A D.C. Council member and author of a measure to regulate dangerous dogs in the District told a council committee yesterday that such a law is needed because of a spate of attacks on D.C. residents by pit bulls.
"I have been a witness to attacks by the so-called pit bull dog on several persons," said council member Nadine P. Winter (D-Ward 6), appearing as a witness at a public hearing held by the Human Services Committee.
"My neighbor was, without provocation, viciously attacked by a pit bull on Sept. 27."
Under the bill, owners of dogs in the District that are deemed dangerous would face fines of up to $10,000 and maximum jail terms of one year if the dogs inflict serious injuries or are handled irresponsibly.

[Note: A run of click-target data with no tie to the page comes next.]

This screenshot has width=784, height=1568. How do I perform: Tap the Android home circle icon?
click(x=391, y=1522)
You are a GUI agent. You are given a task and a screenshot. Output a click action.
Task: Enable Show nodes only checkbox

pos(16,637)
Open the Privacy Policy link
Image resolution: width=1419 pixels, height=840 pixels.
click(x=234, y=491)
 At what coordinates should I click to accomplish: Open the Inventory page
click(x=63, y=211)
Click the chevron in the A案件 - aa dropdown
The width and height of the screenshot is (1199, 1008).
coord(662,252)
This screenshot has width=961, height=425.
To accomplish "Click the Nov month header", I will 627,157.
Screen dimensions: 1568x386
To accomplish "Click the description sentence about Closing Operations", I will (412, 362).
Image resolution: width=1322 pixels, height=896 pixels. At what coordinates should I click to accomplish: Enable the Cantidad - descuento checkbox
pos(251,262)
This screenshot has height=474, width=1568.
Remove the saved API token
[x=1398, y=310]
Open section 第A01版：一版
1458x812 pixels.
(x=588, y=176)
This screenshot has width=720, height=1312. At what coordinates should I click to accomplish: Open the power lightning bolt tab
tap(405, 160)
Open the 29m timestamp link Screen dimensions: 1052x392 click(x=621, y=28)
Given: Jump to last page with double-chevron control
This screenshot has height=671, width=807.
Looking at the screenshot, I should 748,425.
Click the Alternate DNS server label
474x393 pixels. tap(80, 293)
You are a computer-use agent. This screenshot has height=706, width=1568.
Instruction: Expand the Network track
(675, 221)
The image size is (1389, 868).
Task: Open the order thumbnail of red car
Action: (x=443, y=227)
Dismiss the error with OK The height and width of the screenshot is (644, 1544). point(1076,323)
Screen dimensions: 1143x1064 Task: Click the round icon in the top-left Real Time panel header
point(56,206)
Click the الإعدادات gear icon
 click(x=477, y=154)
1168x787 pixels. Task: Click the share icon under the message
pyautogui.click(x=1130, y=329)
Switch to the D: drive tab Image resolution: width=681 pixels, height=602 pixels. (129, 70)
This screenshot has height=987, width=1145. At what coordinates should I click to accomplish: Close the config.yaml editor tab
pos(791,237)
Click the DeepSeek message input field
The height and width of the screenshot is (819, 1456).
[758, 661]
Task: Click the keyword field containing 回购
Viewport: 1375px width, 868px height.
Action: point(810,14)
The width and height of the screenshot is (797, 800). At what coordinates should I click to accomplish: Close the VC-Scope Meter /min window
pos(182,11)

Pit bull dogs have become increasingly popular in low-income, urban areas where they are often used for protection or coercion.
In June, five attacks by pit bulls were reported in the District and, in one of the cases, a 13-year-old youth ordered his pet pit bull to attack a younger boy who had discovered the dog's hiding place. In August, a D.C. woman was bitten more than 35 times by her pit bull, which attacked her for no apparent reason.
Pit bulls include dogs of the American Pit Bull Terrier and American Staffordshire Terrier breeds, as well as related mixed-breed dogs, and are generally stocky, muscular dogs with powerful jaws.
The dogs were originally bred in England for fighting and, though considered affectionate and not overly violent by many owners, they have become notorious in the United States for attacks on people and other animals that sometimes have proved fatal.
Winter's bill, introduced in June, does not single out any breed but seeks to hold accountable owners of dogs that "have attacked people or other animals in an unprovoked manner" or have been "trained to be vicious," Winter said.
Owners would be required to register dangerous dogs and to maintain the dogs in a safe and humane environment. In addition, they would be required to have $50,000 liability insurance coverage for the animals.
If a person or a domestic animal is injured or killed by a dangerous dog, the owner would be subject to a $10,000 fine, a one-year jail sentence, or both.
Representatives of the Washington Humane Society, the D.C. Division of Animal Control, local dog owners' associations and others supported the legislation at the hearing.
Some aspects of the bill, however, such as the $50,000 insurance provision, were considered unfeasible or unenforceable by some witnesses, including Kristina Harper, chief of the animal control division.